» **Supplied records**
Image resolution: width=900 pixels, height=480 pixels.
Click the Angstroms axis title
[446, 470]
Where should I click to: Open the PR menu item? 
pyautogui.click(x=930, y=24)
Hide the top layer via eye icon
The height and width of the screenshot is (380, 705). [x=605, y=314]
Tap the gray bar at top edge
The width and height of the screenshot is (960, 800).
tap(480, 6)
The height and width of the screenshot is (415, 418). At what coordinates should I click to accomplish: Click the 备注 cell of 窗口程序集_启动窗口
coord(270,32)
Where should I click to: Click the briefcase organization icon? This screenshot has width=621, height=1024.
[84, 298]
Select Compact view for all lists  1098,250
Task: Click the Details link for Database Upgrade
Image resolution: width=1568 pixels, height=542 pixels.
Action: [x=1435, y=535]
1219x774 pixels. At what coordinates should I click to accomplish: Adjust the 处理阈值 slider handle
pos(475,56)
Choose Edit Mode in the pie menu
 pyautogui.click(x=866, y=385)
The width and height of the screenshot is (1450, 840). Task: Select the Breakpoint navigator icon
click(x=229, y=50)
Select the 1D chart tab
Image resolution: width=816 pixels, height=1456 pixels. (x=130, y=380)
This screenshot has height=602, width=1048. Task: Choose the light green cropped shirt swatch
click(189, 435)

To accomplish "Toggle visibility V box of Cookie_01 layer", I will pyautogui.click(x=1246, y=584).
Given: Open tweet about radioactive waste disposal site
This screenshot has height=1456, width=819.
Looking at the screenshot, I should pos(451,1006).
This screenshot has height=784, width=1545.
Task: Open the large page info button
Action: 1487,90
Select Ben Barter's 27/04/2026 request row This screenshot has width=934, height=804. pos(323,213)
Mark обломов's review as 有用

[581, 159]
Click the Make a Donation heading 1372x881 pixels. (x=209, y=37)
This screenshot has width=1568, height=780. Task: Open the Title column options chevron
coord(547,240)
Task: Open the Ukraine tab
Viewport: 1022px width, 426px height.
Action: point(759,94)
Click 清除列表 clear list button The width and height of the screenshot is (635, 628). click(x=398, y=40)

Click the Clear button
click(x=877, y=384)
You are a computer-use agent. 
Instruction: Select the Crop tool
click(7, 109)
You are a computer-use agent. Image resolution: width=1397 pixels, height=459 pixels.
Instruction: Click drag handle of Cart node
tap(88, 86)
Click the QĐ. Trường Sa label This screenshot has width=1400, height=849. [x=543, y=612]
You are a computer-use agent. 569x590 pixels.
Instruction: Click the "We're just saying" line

» **Task description**
Please return, in full, each line of the listing above that contains the string "handle". Case counts.

» **Response to the task**
1219x774 pixels. At what coordinates should I click to accomplish: Adjust the 处理阈值 slider handle
Instruction: Click drag handle of Cart node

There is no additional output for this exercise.